15.              AMENDMENT AND TERMINATION OF THE PLAN

               The Board may, at any time and from time to time, amend,
suspend, or terminate the Plan as to any shares of Stock as to which Options
have not been granted.  The Corporation may also retain the right in an Option
Agreement to cause a forfeiture of the shares of Stock or gain realized by a
holder of an Option (a) if the holder violates any agreement covering
non-competition with the Corporation or any Subsidiary or nondisclosure of
confidential information of the Corporation or any Subsidiary, (b) if the
holder's employment is terminated for cause or (c) if the Board determines that
the holder committed acts or omissions which would have been the basis for a
termination of holder's employment for cause had such acts or omissions been
discovered prior to termination of holder's employment.  Furthermore, the
Corporation may, in the Option Agreement, retain the right to annul the grant
of an Option, if the holder of such grant was an employee of the Corporation or
a Subsidiary and the holder's employment is terminated for cause, as defined in
the applicable Option Agreement.  Except as permitted under this Section 15 or
Section 16 hereof, no amendment, suspension, or termination of the Plan shall,
without the consent of the holder of the Option, alter or impair rights or
obligations under any Option theretofore granted under the Plan.





                                     - 7 -
<PAGE>   8
16.              EFFECT OF CHANGES IN CAPITALIZATION

                 (a)      CHANGES IN STOCK

               If the number of outstanding shares of Stock is increased or
decreased or the shares of Stock are changed into or exchanged for a
different number or kind of shares or other securities of the Corporation on
account of any recapitalization, reclassification, stock split-up, combination
of shares, exchange of shares, stock dividend or other distribution payable in
capital stock, or other increase or decrease in such shares effected without
receipt of consideration by the Corporation, occurring after the effective date
of the Plan, the number and kind of shares for the acquisition of which Options
may be granted under the Plan, and the limitations on the maximum number of
shares subject to Options that can be granted to any individual under the Plan
as set forth in Section 6(b) hereof, shall be adjusted proportionately and
accordingly by the Corporation.  In addition, the number and kind of shares for
which Options are outstanding shall be adjusted proportionately and accordingly
so that the proportionate interest of the holder of the Option immediately
following such event shall, to the extent practicable, be the same as
immediately before such event.  Any such adjustment in outstanding Options
shall not change the aggregate Option Price payable with respect to shares that
are subject to the unexercised portion of the Option outstanding but shall
include a corresponding proportionate adjustment in the Option Price per share.
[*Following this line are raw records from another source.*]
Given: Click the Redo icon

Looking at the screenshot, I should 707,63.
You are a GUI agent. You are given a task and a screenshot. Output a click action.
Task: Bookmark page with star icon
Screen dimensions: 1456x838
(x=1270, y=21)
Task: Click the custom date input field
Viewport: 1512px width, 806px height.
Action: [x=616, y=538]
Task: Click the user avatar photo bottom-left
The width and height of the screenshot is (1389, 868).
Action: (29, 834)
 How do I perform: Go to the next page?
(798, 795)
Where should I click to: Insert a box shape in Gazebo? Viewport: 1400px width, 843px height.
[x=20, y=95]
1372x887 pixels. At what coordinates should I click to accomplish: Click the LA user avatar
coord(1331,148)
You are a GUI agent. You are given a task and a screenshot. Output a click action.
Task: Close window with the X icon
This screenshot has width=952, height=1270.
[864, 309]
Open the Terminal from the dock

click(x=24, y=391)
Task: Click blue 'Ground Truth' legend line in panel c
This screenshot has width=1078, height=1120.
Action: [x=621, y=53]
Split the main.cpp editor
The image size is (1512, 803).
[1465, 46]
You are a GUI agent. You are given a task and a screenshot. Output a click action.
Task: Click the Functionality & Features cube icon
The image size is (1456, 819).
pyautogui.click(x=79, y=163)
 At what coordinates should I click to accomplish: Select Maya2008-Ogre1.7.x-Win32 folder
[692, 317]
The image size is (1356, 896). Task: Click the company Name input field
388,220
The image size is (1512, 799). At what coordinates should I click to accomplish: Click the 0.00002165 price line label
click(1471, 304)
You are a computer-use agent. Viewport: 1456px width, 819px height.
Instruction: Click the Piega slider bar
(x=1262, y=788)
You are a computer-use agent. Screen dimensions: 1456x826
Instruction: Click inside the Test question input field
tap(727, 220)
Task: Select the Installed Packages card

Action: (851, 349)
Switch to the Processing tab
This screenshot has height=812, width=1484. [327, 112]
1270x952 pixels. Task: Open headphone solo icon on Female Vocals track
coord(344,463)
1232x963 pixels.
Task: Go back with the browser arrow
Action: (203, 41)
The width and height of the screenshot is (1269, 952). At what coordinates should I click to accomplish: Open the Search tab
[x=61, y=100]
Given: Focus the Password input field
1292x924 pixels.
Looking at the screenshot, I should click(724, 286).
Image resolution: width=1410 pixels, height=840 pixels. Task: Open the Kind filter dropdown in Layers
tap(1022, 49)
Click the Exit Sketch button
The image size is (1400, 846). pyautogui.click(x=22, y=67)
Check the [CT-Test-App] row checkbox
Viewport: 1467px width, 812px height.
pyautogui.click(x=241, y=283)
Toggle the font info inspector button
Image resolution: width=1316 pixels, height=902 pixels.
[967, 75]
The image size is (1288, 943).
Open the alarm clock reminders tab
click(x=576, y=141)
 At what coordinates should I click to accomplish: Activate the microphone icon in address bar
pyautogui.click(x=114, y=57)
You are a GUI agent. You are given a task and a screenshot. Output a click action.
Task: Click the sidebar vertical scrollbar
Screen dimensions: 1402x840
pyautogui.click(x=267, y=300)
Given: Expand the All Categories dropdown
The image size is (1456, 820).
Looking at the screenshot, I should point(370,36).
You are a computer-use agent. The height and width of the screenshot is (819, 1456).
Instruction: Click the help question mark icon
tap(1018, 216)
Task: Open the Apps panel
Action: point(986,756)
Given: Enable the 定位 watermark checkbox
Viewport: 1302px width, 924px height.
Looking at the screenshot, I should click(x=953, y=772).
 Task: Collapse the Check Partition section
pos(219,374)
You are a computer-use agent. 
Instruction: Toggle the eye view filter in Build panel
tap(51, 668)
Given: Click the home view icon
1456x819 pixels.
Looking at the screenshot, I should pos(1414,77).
                 (b)      REORGANIZATION IN WHICH THE CORPORATION IS THE
         SURVIVING CORPORATION

               Subject to Subsection (c)(iv) hereof, if the Corporation shall
be the surviving corporation in any reorganization, merger, or consolidation of
the Corporation with one or more other corporations, any Option theretofore
granted pursuant to the Plan shall pertain to and apply to the securities to
which a holder of the number of shares of Stock subject to such Option would
have been entitled immediately following such reorganization, merger, or
consolidation, with a corresponding proportionate adjustment of the Option
Price per share so that the aggregate Option Price thereafter shall be the same
as the aggregate Option Price of the shares remaining subject to the Option
immediately prior to such reorganization, merger, or consolidation.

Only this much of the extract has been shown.